### PROVIDED RECORDS ###
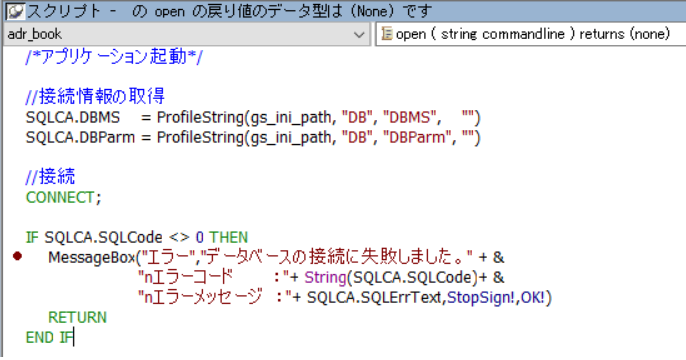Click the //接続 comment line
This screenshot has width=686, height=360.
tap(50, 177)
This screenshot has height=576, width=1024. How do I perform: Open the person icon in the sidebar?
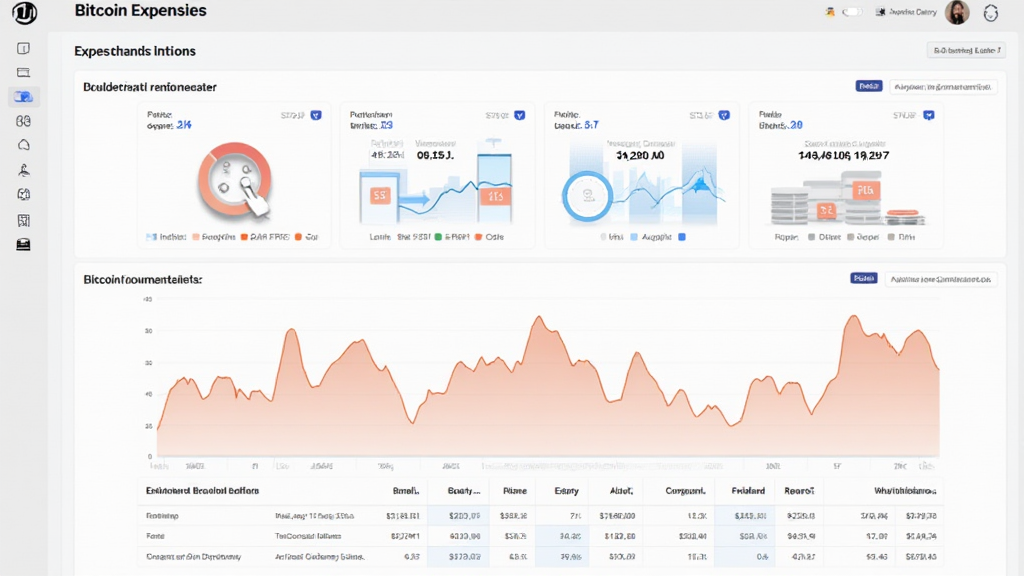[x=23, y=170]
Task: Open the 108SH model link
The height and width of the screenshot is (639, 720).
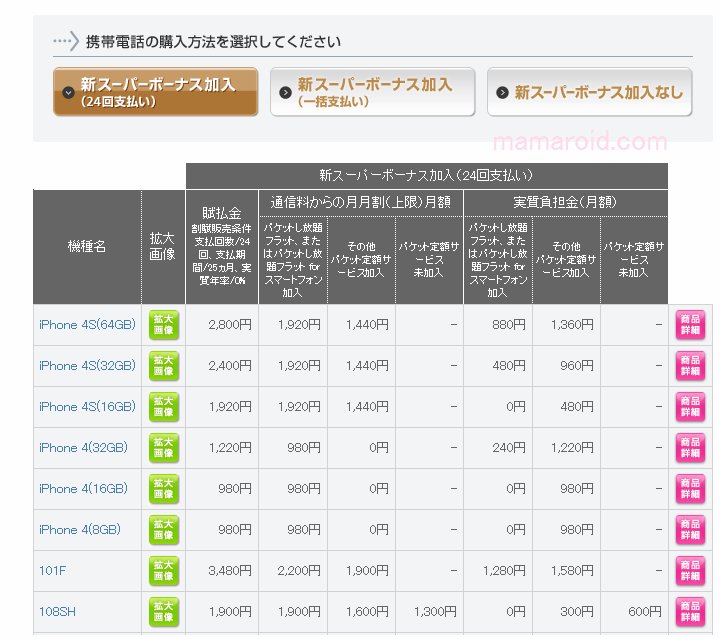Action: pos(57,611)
###
DESCRIPTION OF THE TASK
Start with the line that holds "This screenshot has height=576, width=1024." and retype each line through the last one in the data, exactly and without pictures.

YOUR SOLUTION
This screenshot has height=576, width=1024. How do I perform: Open the person icon in the sidebar?
[x=23, y=170]
Task: Open the 108SH model link
The height and width of the screenshot is (639, 720).
Action: pos(57,611)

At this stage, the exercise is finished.